Sailor Bob was an American children's television program produced by WRVA (then the Richmond, Virginia NBC affiliate) that aired from 1959 through 1969.

Early years 
The program, built around Popeye cartoon segments, was hosted by "Sailor Bob" (Bob Griggs), a former cameraman for WRVA who had studied commercial art at the Richmond Professional Institute. Various puppets designed by Griggs himself, including Gilly Gull, Squeeky Mouse, Captain Paddles, Sparkey and Mr. Bluebird, starred alongside the title sailor. When he was not conversing with these puppets or showing Popeye cartoons, "Sailor Bob" would often draw his own cartoons on camera for the audience.
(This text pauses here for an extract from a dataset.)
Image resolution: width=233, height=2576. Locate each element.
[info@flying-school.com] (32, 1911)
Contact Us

Although the program's broadcast was confined to the central Virginia area, Sailor Bob built a substantial viewership, receiving as many as 8,000 fan letters per month.

In 2011, the show was the subject of a 90-minute documentary film, The Sailor Bob Story. The film debuted at the Byrd Theatre in Richmond on January 11, 2011, and was later broadcast on the local PBS stations WCVE-TV and WHTJ.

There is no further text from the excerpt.